• _Data listing_
○ ○ ○ ○ ○

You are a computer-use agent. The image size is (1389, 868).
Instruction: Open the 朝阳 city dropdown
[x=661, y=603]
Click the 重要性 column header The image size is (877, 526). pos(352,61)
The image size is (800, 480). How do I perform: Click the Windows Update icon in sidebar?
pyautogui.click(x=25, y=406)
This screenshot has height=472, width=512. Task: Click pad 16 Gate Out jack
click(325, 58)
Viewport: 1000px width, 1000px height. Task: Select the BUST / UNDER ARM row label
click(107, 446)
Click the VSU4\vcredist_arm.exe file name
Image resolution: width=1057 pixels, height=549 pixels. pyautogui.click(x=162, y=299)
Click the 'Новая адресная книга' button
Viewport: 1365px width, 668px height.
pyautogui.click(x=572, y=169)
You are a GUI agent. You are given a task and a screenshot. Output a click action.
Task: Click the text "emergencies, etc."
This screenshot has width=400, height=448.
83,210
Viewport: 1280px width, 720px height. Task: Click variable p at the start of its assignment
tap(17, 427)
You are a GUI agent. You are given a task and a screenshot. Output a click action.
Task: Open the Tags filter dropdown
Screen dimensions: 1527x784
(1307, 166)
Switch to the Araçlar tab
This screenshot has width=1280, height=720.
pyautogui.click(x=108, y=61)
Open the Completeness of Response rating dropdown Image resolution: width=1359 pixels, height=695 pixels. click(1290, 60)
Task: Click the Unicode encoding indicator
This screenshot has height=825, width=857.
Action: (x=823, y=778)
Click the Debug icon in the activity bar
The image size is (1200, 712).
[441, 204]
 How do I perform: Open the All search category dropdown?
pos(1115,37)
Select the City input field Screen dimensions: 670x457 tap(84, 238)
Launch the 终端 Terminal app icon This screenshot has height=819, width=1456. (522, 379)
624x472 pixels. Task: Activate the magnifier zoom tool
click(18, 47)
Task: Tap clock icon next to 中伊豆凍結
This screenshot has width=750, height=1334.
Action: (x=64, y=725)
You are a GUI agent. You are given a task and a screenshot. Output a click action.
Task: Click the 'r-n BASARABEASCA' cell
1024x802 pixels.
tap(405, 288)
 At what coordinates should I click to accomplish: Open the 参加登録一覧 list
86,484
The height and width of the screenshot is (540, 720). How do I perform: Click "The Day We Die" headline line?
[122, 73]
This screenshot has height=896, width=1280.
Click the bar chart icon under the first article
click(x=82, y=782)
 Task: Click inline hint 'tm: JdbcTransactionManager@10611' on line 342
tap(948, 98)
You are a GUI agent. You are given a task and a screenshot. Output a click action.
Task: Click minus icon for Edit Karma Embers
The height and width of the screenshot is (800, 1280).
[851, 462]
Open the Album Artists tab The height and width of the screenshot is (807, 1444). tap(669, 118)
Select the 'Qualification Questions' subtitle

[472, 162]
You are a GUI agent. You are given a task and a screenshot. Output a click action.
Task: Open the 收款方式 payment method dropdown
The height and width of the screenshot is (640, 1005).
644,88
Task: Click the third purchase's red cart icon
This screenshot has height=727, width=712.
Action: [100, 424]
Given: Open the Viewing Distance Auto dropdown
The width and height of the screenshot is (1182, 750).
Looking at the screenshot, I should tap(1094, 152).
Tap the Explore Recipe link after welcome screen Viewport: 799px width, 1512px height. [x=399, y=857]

○ ○ ○ ○ ○

• _Problem statement_
Rewrite all of the records, changing every "dropdown" to "drop-down list" and leaving everything else untouched.

• _Output of the task_
You are a computer-use agent. The image size is (1389, 868).
Instruction: Open the 朝阳 city drop-down list
[x=661, y=603]
Click the 重要性 column header The image size is (877, 526). pos(352,61)
The image size is (800, 480). How do I perform: Click the Windows Update icon in sidebar?
pyautogui.click(x=25, y=406)
This screenshot has height=472, width=512. Task: Click pad 16 Gate Out jack
click(325, 58)
Viewport: 1000px width, 1000px height. Task: Select the BUST / UNDER ARM row label
click(107, 446)
Click the VSU4\vcredist_arm.exe file name
Image resolution: width=1057 pixels, height=549 pixels. pyautogui.click(x=162, y=299)
Click the 'Новая адресная книга' button
Viewport: 1365px width, 668px height.
pyautogui.click(x=572, y=169)
You are a GUI agent. You are given a task and a screenshot. Output a click action.
Task: Click the text "emergencies, etc."
This screenshot has width=400, height=448.
83,210
Viewport: 1280px width, 720px height. Task: Click variable p at the start of its assignment
tap(17, 427)
You are a GUI agent. You are given a task and a screenshot. Output a click action.
Task: Open the Tags filter drop-down list
Screen dimensions: 1527x784
(1307, 166)
Switch to the Araçlar tab
This screenshot has width=1280, height=720.
pyautogui.click(x=108, y=61)
Open the Completeness of Response rating drop-down list Image resolution: width=1359 pixels, height=695 pixels. click(1290, 60)
Task: Click the Unicode encoding indicator
This screenshot has height=825, width=857.
Action: (x=823, y=778)
Click the Debug icon in the activity bar
The image size is (1200, 712).
[441, 204]
 How do I perform: Open the All search category drop-down list?
pos(1115,37)
Select the City input field Screen dimensions: 670x457 tap(84, 238)
Launch the 终端 Terminal app icon This screenshot has height=819, width=1456. (522, 379)
624x472 pixels. Task: Activate the magnifier zoom tool
click(18, 47)
Task: Tap clock icon next to 中伊豆凍結
This screenshot has width=750, height=1334.
Action: (x=64, y=725)
You are a GUI agent. You are given a task and a screenshot. Output a click action.
Task: Click the 'r-n BASARABEASCA' cell
1024x802 pixels.
tap(405, 288)
 At what coordinates should I click to accomplish: Open the 参加登録一覧 list
86,484
The height and width of the screenshot is (540, 720). How do I perform: Click "The Day We Die" headline line?
[122, 73]
This screenshot has height=896, width=1280.
Click the bar chart icon under the first article
click(x=82, y=782)
 Task: Click inline hint 'tm: JdbcTransactionManager@10611' on line 342
tap(948, 98)
You are a GUI agent. You are given a task and a screenshot. Output a click action.
Task: Click minus icon for Edit Karma Embers
The height and width of the screenshot is (800, 1280).
[851, 462]
Open the Album Artists tab The height and width of the screenshot is (807, 1444). tap(669, 118)
Select the 'Qualification Questions' subtitle

[472, 162]
You are a GUI agent. You are given a task and a screenshot. Output a click action.
Task: Open the 收款方式 payment method drop-down list
The height and width of the screenshot is (640, 1005).
644,88
Task: Click the third purchase's red cart icon
This screenshot has height=727, width=712.
Action: [100, 424]
Given: Open the Viewing Distance Auto drop-down list
The width and height of the screenshot is (1182, 750).
Looking at the screenshot, I should tap(1094, 152).
Tap the Explore Recipe link after welcome screen Viewport: 799px width, 1512px height. [x=399, y=857]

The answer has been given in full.